Made this last night and painted it today. Wrapped it with copper wire. I'm not sure why it's over the tracks but I thought it would look cool with the train going under it. I need to build a spout still.


----------



## NIMT (Jan 6, 2011)

Great job, Except you forgot the inspection hatch on the top.
You did a great job with the copper wire, I use copper wire allot. If you take the copper wire and burn it with a flame it really looks old and incredible. No don't burn it when it on the model!!!!


----------



## tjcruiser (Jan 10, 2010)

CP,

Fabulous! Really, really nice custom work.

Can you post a few key dimensions here so others can reference them, if needed? (Height, barrel diameter, etc.)

What did you use for the barrel? Scored bendable wood, or actually individual planks? Is there a tin can or jar or something on the inside that gave you a working form?

The copper looks great ... nice touch.

TJ


----------



## concretepumper (Jan 2, 2011)

Thanks Guys! I can't take all the credit. I got the idea here. Use a 3" PVC coupling, balsa, and a bunch of glue! 

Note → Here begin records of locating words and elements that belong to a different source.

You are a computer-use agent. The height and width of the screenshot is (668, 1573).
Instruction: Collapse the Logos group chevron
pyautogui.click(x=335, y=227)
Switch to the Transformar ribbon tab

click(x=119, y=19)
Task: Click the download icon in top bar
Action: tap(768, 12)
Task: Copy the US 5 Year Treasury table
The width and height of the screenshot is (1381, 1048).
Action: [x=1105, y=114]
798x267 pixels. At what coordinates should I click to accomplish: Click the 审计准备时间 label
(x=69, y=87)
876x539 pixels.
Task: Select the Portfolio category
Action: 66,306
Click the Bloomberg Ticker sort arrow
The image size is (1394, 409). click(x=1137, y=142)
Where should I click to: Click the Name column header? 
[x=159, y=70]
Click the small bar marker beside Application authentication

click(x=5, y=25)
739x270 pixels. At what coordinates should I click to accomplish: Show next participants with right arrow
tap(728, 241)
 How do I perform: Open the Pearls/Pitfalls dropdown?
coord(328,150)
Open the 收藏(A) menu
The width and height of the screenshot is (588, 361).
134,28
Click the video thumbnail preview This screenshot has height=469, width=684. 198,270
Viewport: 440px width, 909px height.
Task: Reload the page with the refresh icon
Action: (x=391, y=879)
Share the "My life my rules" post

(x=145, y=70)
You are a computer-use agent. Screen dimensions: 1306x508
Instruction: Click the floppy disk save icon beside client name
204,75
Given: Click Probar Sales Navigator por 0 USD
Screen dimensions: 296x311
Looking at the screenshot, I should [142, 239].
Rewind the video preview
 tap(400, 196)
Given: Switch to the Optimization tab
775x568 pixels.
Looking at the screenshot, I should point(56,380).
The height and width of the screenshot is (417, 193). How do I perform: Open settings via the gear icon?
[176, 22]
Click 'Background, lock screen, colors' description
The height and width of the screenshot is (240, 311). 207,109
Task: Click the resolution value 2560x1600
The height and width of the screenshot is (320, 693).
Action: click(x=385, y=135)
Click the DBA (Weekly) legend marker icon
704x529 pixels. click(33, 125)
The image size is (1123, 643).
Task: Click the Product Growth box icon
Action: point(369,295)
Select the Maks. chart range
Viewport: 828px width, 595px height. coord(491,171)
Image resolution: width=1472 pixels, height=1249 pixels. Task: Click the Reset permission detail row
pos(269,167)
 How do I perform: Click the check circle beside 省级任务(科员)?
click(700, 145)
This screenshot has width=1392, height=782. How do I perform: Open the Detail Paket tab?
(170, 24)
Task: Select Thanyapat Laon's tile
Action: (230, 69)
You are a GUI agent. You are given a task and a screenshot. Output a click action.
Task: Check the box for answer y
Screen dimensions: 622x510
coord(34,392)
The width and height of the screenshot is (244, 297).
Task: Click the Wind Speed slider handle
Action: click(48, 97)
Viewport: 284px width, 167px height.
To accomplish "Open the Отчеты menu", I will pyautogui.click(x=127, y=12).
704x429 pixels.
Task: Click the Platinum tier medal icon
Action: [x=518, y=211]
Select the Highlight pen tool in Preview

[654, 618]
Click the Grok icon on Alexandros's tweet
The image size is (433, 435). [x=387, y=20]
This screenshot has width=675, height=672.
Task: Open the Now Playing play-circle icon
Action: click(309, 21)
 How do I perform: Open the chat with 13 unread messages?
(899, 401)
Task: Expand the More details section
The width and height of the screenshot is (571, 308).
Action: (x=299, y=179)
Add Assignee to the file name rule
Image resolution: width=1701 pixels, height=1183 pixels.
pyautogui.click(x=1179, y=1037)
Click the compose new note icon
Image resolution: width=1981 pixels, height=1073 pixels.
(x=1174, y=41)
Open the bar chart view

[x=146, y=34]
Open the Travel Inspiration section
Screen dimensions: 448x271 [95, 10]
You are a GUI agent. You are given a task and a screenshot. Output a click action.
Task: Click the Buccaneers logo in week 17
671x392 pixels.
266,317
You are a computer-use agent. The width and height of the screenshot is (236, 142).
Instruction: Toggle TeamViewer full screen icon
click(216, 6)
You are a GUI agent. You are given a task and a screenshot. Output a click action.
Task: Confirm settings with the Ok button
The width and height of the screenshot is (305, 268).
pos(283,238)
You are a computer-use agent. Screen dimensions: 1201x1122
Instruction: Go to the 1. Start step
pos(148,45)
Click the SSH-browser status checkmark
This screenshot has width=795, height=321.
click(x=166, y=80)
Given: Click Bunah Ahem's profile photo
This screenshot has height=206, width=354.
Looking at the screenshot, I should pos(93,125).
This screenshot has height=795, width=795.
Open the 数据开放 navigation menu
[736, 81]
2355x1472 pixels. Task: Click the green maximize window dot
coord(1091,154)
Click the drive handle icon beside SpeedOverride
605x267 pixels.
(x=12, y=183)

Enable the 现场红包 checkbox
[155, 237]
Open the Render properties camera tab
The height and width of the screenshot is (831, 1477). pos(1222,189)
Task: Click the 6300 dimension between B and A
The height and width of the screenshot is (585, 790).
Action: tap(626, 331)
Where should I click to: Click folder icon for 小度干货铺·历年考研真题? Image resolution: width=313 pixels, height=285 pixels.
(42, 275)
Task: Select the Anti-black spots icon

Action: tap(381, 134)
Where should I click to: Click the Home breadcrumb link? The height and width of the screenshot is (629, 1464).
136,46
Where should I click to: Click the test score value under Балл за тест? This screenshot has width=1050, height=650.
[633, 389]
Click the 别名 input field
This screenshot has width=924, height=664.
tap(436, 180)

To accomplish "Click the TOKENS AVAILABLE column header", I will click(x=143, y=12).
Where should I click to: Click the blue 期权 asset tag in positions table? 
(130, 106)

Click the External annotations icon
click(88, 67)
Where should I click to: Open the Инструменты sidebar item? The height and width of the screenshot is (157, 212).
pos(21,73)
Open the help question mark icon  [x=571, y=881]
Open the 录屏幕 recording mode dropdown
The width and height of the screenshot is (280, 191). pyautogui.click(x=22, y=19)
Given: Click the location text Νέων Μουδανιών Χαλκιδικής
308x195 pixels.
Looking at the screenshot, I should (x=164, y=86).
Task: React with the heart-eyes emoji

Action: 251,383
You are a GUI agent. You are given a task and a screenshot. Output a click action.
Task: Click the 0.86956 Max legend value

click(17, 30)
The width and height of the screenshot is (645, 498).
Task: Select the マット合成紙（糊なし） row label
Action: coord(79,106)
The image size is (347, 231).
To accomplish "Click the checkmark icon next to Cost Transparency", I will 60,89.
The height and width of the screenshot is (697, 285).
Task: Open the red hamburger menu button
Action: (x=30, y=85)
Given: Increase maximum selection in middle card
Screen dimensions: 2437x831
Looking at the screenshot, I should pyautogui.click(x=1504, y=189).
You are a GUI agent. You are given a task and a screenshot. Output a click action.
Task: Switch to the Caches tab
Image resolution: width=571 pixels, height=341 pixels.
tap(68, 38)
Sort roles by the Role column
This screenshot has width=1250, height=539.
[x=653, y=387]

http://www.jndrailroad.com/JND railroad/JND mainpages/Articles.html


----------



## kursplat (Dec 8, 2010)

cool site, thanks


----------



## erkenbrand (Dec 6, 2010)

Very cool site. And that's a great looking water tower!


----------



## tankist (Jun 11, 2009)

looks good and above average indeed.
pipe detail is extra fine touch.

i feel you striving for top notch so if i may i'll make couple note:.
1. the copper why shiny looks to new. perhaps it will naturally oxidize with time 
2. wood construction is good but ladder treads feel blown. i'd split the piece in the middle to make it thinner.
3. paint. looks brand sparkling new construction. weathering the wood a bit can add a lot of ife into this .

good luck and post more.


PS
thanks for the link. very interesting blog


----------



## concretepumper (Jan 2, 2011)

tankist said:


> looks good and above average indeed.
> pipe detail is extra fine touch.
> 
> i feel you striving for top notch so if i may i'll make couple note:.
> ...


Thanks Dude! I haven't played with weathering anything yet. I am just now leaving the hobby of diecast customs and getting into the train thing. I agree with the ladder rungs being too big. It was what I had on hand.


----------



## NIMT (Jan 6, 2011)

Tooth picks make great ladder rungs.


----------



## Robes (Jan 5, 2011)

Cool site...... what gauge is the tower?


----------